A word here, though, for the Gills fans, who were superb that day and well into a somewhat drunken evening.

And that’s without going over the story of 13 May 2012 when we won the title in extra time, in the kost dramatic fashion possible, and were crowned England’s champions for the first time in 44 years.

Another sketch. Tony Coton this time
In a nomadic life, City has, since I was around 13 or 14, remained a constant. Often a constant misery, a constant disappointment – but a constant nonetheless.

And these days, it is no longer quite like that.

On Sunday, I took the train to Manchester for the game against Salford United.

I was the first home game this season that I could get to.

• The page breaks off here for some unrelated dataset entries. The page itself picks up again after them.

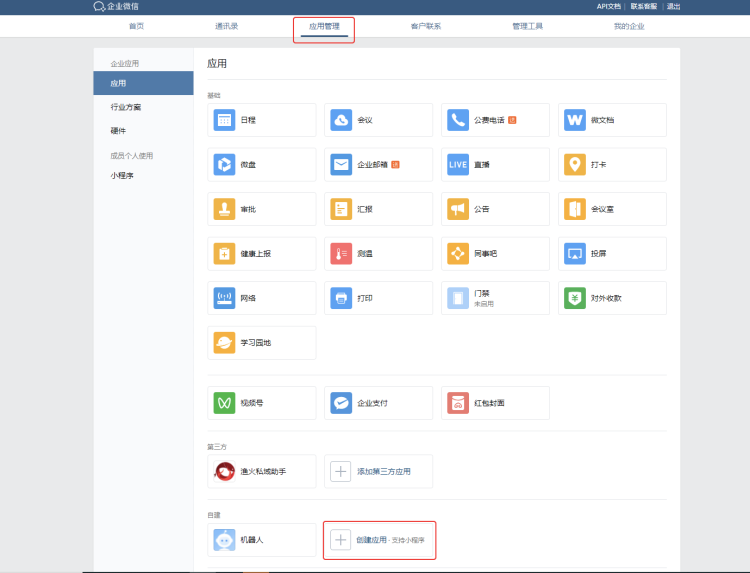Open the 直播 LIVE icon

coord(458,165)
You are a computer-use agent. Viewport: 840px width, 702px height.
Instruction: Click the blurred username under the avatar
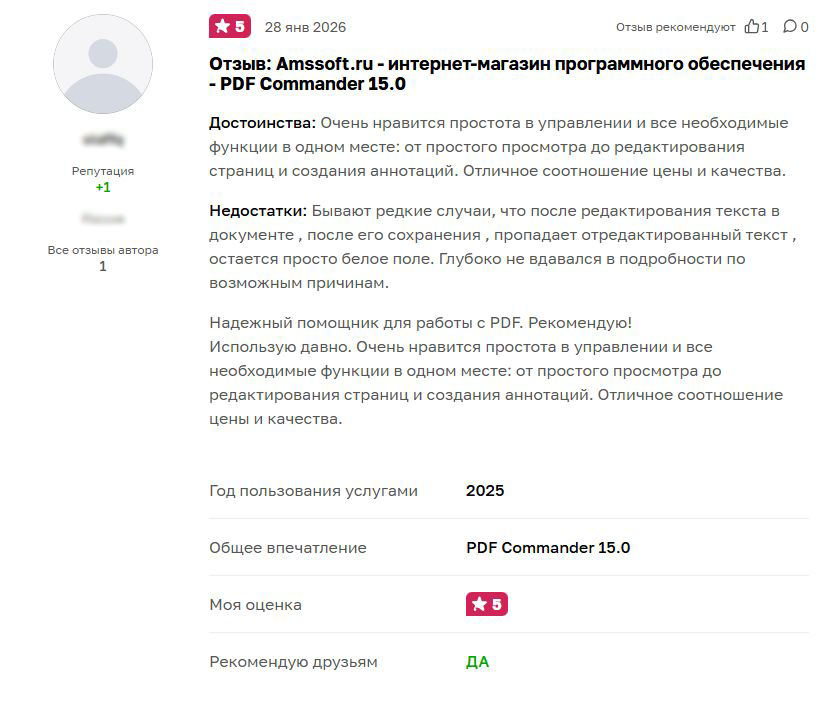pos(103,140)
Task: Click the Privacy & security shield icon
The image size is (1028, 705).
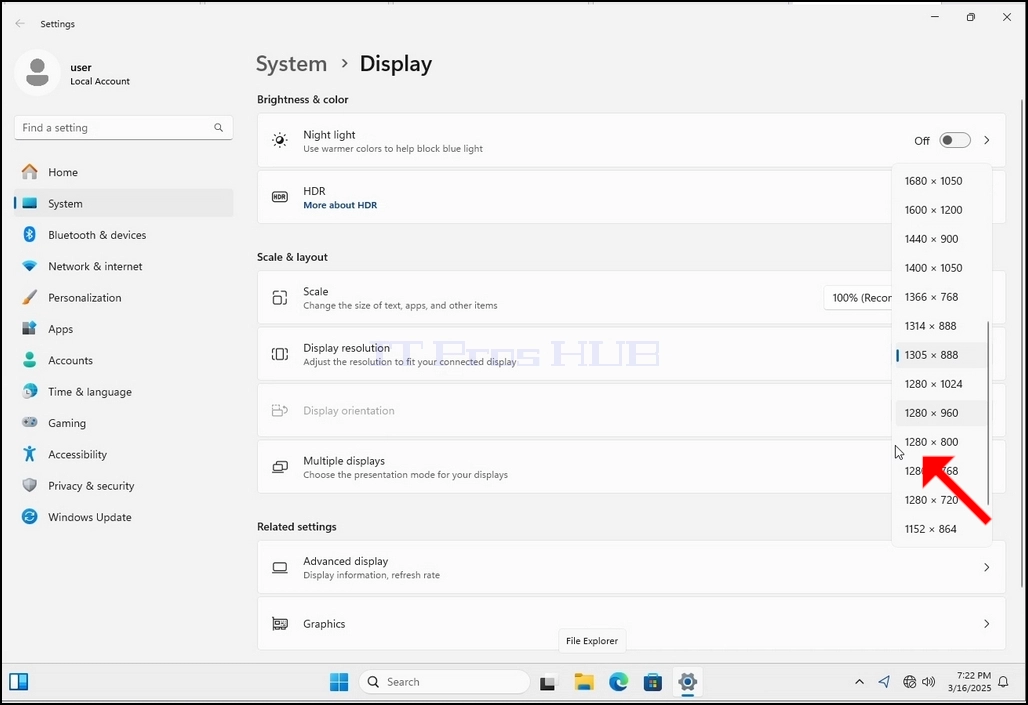Action: tap(30, 485)
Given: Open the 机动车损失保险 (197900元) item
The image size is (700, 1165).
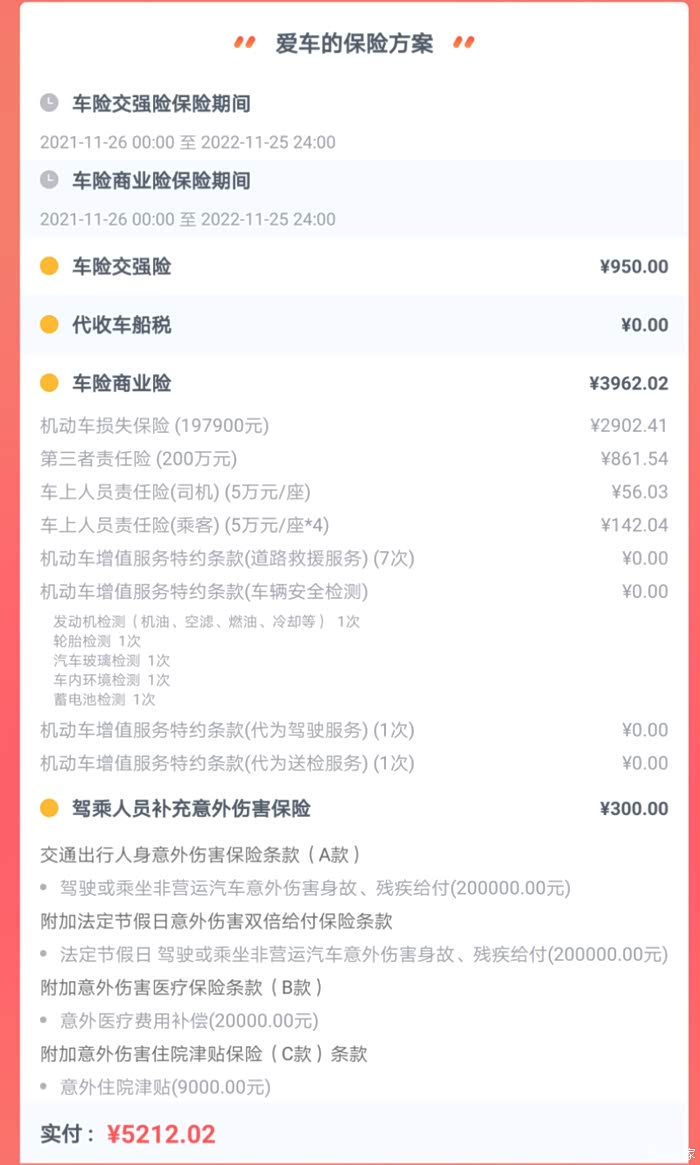Looking at the screenshot, I should [155, 426].
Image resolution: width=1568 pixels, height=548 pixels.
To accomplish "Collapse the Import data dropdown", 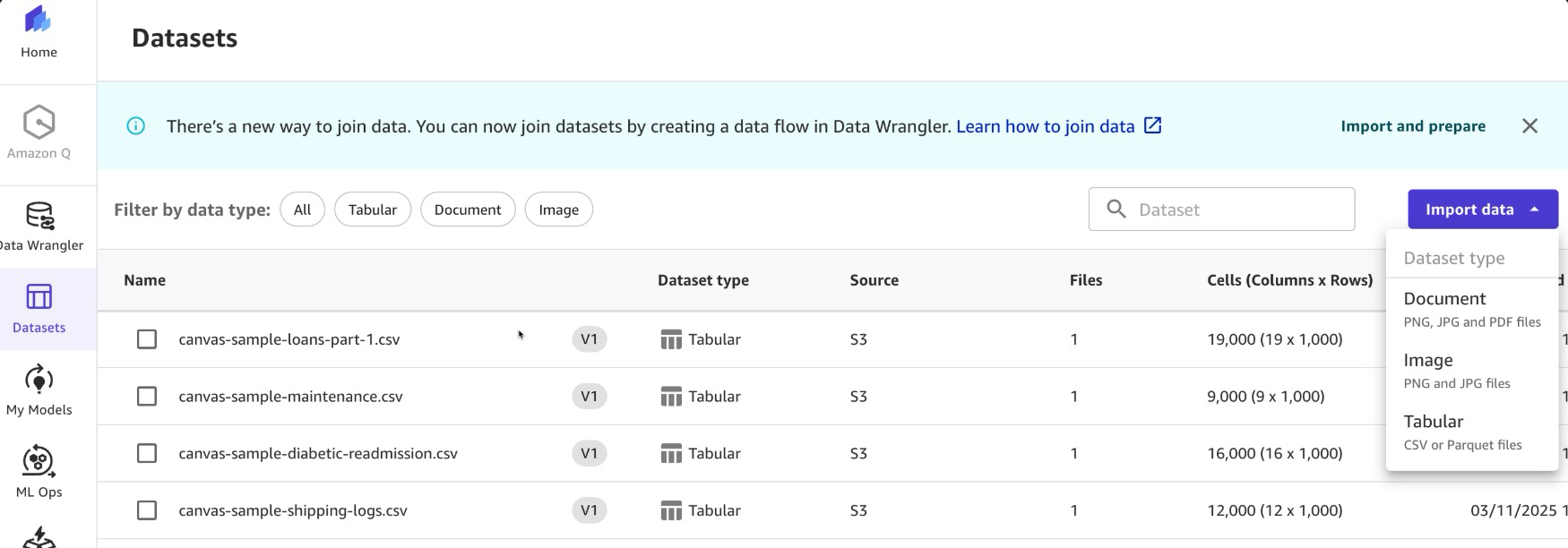I will click(1482, 210).
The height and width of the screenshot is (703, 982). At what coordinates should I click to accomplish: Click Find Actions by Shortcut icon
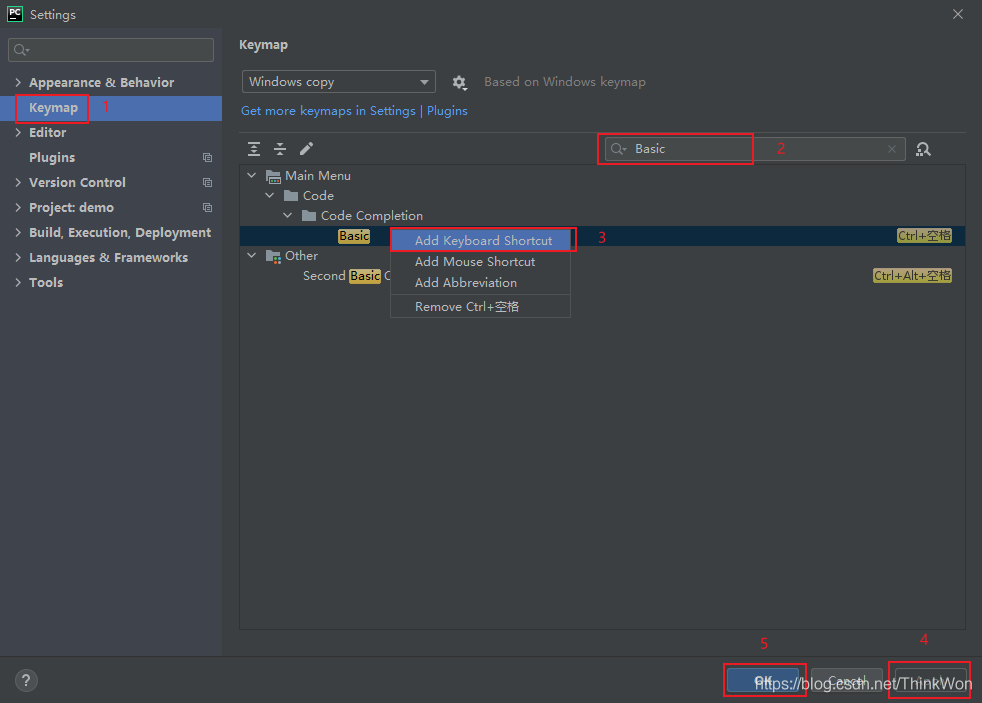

And it was a wonder. If the 6-1 at The Swamp two years ago is already legend, this may well end up being even more so. Because while that certainly owed something to flukishness, with one of their side sent off with almost half the game to go, and many of our goals coming on the counter, this did not.

At 4-1, the scoreline might not have seemed as dramatic, but the performance was arguably much more so.

It was sandwiched between a Champions’ League away win in the Czech Republic (3-0) and a 5-0 drubbing of Wigan, who, only a few months ago, were much the better team on the day when they beat us 1-0 in the FA Cup Final at Wembley.

I’m no mathematician, but three games, 12 goals for and just one against is looking pretty good. The big, BIG test will come next week, when we face reigning champions Bayern München in the Champions’ League.

But hell – we’re IN the Champions’ League! And that is sort of match we all dreamed of for years.

We might have started the season in an mixed fashion, as new coach Manuel Pellegrini got his feet properly under the table and then faced some crucial injuries, but in the last week, we seem to have been on fire.

The Engineer is doing well: with Kompany and Nastasic back, central defence is solid, meaning that Yaya Touré can move further forward.

Indeed, Pellegrini’s decision to switch Yaya with Fernandinho, leaving the Brazilian further back, looked superb on Sunday.

Kolarov, who is unquestionably good in attack, even looked the part in defence at the weekend, and Clichy is now fit again.

Džeko is looking revitalised by a coach who, by all accounts, doesn’t work on the basis of hairdryers, grand funks, not talking to anyone or only talking to the press.

Oh, and before you think otherwise, I still love Roberto, but just understand that he had taken us as far as he could.

Football – I love you. Even though I wasn’t supposed to.

And City: one of the few constants in my life, I love you too. It may not be the case, but I do suspect that, if you cut me, I’d bleed blue.

And there’s very little that could better the catharsis of that day in May 2012. Or last Sunday.